Problem Solving

Anurag@Gurome wrote:

vishal.pathak wrote:Each of the following equations has at least one solution EXCEPT
A. -2^n = (-2)^-n B. 2^-n = (-2)^n C. 2^n = (-2)^-n D. (-2)^n = -2^n E. (-2)^-n = -2^-n
OA A
How to approach these questions

(A) -2^n is always negative for all values of n, while (-2)^-n is positive for even values and negative for odd integers.
If n = 0, then -2^n = -1 and (-2)^0 = 1, so for n = 0, it does not hold true.
If n = 1, then -2^n = -2 and (-2)^-n = -1/2, so -2^n is not equal to (-2)^-n and if n = 2, then -2^n = -4 and (-2)^-n = 1/4, again-2^n is not equal to (-2)^-n. This equation gives no solution for any value of n.

(B) If n = 0, then 2^-n = 2^0 =1 and (-2)^n = (-2)^0 = 1. So for n = 0, it holds true.

(C) If n = 0, 2^n = 2^0 = 1 and (-2)^-n = (-2)^0 = 1. So for n = 0, it holds true.
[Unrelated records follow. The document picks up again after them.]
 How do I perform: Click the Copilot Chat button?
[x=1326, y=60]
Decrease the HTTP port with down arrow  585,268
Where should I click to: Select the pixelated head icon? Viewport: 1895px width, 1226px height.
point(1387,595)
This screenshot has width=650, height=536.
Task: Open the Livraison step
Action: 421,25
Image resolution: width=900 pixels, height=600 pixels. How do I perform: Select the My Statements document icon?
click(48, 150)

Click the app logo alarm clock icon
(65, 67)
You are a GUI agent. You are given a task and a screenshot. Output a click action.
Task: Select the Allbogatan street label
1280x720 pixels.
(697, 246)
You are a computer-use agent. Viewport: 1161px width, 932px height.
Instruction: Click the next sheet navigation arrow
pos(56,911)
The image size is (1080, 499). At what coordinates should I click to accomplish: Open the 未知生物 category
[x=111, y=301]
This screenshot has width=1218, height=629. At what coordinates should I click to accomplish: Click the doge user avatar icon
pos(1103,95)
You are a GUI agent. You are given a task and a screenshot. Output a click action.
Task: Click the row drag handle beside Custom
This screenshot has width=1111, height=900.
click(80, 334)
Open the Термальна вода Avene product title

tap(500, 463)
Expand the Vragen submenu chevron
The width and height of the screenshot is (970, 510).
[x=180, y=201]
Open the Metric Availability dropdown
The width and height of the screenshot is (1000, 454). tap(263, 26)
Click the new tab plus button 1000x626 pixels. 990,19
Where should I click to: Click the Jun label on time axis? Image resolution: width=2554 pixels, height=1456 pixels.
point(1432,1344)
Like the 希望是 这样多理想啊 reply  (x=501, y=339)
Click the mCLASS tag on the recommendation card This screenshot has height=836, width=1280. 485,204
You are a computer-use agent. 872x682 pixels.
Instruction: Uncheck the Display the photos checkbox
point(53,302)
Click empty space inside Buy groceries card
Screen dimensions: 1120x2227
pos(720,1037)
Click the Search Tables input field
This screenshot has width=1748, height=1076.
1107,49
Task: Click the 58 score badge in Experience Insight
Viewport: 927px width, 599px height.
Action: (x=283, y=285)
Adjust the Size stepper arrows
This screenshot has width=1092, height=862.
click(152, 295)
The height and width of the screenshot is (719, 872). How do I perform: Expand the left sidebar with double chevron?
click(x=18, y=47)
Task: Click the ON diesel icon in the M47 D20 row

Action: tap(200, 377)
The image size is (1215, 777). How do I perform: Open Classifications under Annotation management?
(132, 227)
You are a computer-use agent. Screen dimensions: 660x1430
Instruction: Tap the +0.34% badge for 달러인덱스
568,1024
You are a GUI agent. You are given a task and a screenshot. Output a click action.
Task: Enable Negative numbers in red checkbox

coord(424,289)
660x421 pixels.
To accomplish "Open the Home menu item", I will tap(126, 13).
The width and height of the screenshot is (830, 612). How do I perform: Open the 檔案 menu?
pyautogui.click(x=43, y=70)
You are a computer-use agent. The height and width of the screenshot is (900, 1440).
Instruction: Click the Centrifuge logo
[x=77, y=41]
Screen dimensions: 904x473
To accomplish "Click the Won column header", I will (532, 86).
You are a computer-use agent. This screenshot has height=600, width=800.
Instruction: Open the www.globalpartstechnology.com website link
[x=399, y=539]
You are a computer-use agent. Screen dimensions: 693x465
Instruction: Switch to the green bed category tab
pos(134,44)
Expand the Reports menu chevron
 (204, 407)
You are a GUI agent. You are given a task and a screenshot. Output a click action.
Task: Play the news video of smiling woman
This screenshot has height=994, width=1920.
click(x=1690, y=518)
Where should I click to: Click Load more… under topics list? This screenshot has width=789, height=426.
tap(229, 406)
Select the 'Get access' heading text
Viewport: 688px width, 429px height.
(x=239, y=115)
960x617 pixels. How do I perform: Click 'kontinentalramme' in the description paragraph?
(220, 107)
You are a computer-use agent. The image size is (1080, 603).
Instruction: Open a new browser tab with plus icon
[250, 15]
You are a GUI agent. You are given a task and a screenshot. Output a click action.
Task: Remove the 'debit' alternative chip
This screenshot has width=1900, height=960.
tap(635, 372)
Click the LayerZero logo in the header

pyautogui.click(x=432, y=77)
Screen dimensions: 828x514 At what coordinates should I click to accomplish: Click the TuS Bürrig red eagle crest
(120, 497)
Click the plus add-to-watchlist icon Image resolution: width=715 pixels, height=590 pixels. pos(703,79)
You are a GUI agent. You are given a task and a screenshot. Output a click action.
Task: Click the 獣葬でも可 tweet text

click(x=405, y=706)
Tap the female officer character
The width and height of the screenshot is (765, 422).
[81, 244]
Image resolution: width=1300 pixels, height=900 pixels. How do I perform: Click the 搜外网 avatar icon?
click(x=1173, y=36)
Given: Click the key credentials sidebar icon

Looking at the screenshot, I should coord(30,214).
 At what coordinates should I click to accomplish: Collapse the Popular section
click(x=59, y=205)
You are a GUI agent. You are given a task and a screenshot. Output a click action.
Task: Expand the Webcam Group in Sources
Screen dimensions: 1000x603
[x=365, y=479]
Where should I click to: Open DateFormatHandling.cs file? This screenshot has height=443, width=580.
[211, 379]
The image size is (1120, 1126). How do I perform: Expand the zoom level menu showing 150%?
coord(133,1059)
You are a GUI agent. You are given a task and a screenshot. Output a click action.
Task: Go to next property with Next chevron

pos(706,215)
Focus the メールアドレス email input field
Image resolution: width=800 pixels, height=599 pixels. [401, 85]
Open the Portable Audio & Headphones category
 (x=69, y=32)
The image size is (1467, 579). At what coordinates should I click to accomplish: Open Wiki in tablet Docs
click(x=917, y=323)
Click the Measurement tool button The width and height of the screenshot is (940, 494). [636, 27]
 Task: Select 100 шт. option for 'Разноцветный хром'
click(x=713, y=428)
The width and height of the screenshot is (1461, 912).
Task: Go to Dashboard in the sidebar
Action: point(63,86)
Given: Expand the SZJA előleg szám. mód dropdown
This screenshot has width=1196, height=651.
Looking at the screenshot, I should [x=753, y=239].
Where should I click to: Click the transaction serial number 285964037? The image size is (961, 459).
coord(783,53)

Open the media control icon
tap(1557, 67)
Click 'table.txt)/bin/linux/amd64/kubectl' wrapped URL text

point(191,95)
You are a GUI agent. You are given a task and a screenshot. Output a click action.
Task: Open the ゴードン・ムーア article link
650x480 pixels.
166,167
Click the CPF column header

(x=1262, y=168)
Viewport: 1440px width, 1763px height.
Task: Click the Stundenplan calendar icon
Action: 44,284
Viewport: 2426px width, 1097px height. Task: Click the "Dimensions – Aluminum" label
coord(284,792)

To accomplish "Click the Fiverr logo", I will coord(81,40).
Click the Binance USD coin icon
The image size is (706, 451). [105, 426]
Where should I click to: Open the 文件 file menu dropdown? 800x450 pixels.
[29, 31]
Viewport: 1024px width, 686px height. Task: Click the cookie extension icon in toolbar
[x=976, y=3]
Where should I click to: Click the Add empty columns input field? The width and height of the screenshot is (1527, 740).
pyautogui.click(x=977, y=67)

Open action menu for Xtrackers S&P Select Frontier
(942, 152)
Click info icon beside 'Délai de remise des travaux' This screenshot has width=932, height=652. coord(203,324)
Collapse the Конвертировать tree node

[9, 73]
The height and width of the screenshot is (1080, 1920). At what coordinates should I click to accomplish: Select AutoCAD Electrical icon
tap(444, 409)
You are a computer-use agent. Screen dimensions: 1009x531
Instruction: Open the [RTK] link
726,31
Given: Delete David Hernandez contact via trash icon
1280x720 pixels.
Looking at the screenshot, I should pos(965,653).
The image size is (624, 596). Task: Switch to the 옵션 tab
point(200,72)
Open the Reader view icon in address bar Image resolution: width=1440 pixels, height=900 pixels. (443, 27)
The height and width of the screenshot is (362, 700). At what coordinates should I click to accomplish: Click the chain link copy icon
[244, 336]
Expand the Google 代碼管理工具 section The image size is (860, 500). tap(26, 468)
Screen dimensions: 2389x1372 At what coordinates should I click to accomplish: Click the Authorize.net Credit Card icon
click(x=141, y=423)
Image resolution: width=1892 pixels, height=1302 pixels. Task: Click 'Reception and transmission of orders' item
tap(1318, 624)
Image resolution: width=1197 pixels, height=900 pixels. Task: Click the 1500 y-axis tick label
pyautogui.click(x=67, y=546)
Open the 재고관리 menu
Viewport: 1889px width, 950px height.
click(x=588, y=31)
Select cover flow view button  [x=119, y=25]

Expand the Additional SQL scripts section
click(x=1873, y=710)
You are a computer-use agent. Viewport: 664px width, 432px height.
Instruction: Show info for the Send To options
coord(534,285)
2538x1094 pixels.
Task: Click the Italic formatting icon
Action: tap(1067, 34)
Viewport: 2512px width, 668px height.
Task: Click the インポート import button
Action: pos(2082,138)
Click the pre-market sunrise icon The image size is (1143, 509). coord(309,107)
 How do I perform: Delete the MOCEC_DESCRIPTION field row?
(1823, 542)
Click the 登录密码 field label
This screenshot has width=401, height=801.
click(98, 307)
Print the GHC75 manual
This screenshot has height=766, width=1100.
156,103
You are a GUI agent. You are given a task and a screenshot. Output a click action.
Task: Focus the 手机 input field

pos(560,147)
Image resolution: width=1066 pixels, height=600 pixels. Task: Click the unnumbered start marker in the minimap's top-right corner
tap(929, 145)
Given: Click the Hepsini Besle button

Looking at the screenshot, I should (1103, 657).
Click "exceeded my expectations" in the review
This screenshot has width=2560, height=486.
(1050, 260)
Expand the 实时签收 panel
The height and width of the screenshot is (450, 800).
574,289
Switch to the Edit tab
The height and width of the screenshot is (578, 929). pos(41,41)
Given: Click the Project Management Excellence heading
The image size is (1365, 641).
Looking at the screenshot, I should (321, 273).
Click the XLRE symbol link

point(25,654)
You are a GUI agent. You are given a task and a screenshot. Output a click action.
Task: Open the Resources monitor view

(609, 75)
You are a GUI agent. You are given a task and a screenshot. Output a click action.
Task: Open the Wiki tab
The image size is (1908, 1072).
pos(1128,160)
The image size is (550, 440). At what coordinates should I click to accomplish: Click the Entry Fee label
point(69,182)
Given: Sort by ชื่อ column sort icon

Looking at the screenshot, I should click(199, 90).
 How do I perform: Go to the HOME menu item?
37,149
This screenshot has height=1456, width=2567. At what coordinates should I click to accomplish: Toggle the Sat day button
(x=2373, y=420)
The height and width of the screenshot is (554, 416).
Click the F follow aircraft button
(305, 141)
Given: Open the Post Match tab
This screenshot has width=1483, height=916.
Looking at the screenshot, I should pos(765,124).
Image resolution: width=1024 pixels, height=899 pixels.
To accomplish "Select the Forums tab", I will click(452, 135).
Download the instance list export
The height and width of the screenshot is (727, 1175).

(D) If n = 0, (-2)^n = (-2)^0 = 1 and -2^n = -2^0 = -1. But for any odd value, say n = 1, (-2)^1 = -2 and -2^n = -2^1 = -2. So, (-2)^n = -2^n holds true for odd values.

(E) If n = 0, (-2)^-n = (-2)^0 = 1 and -2^-n = -2^0 = -1. If n = 1, (-2)^-1 = -1/2 and -2^-n = -2^-1 = -1/2. So, (-2)^n = -2^n holds true for odd values.

The correct answer is A.